◆ Prompt ◆
Below are the records; give again exactly the line with "Screen dimensions: 1280x853", the line with "Image resolution: width=948", and each line that lies between them, and nothing besides.

══════

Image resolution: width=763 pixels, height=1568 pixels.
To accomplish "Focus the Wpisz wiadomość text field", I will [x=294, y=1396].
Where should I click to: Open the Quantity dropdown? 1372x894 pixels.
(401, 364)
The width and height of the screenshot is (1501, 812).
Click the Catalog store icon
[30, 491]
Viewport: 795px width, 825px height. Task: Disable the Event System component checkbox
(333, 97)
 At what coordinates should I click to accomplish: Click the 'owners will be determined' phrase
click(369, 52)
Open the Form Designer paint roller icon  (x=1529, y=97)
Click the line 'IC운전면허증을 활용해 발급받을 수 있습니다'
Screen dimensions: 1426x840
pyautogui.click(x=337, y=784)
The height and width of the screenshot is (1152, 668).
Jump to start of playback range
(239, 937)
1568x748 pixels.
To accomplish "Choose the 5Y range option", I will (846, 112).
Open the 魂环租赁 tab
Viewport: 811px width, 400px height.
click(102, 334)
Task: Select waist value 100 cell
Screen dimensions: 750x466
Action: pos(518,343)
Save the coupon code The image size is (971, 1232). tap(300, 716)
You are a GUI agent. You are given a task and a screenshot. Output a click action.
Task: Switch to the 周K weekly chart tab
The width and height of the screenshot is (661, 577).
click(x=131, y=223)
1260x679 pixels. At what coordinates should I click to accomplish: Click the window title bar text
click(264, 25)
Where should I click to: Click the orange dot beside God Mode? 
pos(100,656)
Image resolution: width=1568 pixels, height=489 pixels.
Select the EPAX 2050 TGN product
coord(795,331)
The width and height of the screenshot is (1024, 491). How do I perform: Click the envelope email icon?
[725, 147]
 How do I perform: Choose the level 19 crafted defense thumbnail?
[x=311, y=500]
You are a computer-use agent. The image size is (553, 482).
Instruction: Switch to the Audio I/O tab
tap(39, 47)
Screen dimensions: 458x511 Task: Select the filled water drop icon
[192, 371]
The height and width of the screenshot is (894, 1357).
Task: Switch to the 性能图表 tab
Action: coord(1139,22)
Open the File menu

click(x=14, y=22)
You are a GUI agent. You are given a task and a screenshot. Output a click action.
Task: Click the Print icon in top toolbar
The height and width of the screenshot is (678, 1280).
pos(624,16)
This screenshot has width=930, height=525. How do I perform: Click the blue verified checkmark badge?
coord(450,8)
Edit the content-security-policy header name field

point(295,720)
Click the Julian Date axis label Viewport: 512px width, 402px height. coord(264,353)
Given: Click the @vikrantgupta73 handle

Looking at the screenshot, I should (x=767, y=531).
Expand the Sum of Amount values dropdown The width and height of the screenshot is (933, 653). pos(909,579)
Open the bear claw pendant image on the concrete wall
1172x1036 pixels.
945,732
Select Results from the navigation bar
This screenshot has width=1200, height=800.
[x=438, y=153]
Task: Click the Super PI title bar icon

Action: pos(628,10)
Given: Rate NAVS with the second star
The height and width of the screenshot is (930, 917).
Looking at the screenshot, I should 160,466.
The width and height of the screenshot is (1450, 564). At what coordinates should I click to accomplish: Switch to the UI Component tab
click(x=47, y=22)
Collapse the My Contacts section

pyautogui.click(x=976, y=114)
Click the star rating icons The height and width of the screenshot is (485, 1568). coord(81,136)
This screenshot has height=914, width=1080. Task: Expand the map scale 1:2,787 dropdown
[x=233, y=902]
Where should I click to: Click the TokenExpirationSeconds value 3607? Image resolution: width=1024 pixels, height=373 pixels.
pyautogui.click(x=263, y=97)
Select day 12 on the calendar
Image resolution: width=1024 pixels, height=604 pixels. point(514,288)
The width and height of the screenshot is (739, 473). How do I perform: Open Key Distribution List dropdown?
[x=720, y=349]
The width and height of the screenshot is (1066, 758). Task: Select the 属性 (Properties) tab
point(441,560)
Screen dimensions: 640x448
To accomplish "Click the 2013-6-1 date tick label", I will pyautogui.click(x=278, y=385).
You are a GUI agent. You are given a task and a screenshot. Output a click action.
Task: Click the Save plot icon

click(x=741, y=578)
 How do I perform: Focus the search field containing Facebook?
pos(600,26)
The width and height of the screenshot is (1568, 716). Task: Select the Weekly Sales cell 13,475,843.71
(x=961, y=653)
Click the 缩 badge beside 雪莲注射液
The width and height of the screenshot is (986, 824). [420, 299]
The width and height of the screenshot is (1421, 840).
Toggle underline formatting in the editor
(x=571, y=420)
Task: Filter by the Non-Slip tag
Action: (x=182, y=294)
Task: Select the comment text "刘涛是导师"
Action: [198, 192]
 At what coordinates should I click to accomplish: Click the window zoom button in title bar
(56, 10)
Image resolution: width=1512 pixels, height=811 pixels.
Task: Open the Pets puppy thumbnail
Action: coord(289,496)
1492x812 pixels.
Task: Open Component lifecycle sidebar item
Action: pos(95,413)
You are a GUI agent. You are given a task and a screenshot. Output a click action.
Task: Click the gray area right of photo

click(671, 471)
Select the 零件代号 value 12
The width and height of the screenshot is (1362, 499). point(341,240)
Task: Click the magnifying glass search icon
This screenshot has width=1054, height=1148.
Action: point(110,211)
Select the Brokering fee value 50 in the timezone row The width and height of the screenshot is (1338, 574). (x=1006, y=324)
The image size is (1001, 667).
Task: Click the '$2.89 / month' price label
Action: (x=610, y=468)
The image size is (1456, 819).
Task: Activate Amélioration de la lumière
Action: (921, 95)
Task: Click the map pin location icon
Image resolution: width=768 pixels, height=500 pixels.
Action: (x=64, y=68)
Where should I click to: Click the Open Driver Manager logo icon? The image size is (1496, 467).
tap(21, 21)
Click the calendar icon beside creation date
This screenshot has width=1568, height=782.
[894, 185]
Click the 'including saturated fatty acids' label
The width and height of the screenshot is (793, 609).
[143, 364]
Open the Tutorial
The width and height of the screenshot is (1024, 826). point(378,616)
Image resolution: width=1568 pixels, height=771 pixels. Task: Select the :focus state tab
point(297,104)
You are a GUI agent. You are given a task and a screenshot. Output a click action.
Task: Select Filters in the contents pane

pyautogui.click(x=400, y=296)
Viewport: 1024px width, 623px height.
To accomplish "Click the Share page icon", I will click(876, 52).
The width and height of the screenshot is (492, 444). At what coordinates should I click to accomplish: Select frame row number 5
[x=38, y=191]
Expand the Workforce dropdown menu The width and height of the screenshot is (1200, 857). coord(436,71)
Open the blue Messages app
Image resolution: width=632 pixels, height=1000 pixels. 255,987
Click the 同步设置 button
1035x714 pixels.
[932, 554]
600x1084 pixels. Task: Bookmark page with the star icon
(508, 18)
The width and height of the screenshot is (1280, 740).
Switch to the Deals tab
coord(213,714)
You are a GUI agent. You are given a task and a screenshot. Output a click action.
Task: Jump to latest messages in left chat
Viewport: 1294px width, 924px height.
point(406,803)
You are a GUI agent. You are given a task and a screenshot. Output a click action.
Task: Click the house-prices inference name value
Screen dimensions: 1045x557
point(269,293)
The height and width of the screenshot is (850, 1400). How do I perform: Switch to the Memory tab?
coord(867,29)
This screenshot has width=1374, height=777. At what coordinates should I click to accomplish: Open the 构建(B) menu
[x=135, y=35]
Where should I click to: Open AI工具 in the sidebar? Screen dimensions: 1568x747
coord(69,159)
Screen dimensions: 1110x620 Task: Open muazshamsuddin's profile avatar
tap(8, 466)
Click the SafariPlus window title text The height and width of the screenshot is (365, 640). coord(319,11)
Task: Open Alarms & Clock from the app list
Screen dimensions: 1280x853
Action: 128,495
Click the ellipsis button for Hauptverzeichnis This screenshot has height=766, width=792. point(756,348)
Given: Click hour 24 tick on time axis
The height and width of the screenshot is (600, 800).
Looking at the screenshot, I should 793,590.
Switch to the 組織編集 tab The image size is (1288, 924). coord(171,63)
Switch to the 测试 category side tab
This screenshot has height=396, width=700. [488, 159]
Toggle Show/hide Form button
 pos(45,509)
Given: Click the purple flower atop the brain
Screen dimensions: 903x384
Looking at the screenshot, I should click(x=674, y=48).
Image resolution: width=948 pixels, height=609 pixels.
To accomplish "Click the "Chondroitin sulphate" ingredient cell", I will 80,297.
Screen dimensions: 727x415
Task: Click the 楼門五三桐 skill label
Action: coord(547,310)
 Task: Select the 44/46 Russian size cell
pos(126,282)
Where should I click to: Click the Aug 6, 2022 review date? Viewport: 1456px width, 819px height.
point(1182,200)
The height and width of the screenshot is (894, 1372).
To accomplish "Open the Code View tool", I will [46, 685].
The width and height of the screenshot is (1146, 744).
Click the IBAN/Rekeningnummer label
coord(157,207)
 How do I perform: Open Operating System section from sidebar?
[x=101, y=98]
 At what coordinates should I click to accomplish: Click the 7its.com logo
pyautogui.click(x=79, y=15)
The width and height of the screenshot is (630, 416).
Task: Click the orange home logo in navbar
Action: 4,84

══════

◆ Finished exercise ◆
Screen dimensions: 1280x853
Action: 128,495
Click the ellipsis button for Hauptverzeichnis This screenshot has height=766, width=792. point(756,348)
Given: Click hour 24 tick on time axis
The height and width of the screenshot is (600, 800).
Looking at the screenshot, I should 793,590.
Switch to the 組織編集 tab The image size is (1288, 924). coord(171,63)
Switch to the 测试 category side tab
This screenshot has height=396, width=700. [488, 159]
Toggle Show/hide Form button
 pos(45,509)
Given: Click the purple flower atop the brain
Screen dimensions: 903x384
Looking at the screenshot, I should click(x=674, y=48).
Image resolution: width=948 pixels, height=609 pixels.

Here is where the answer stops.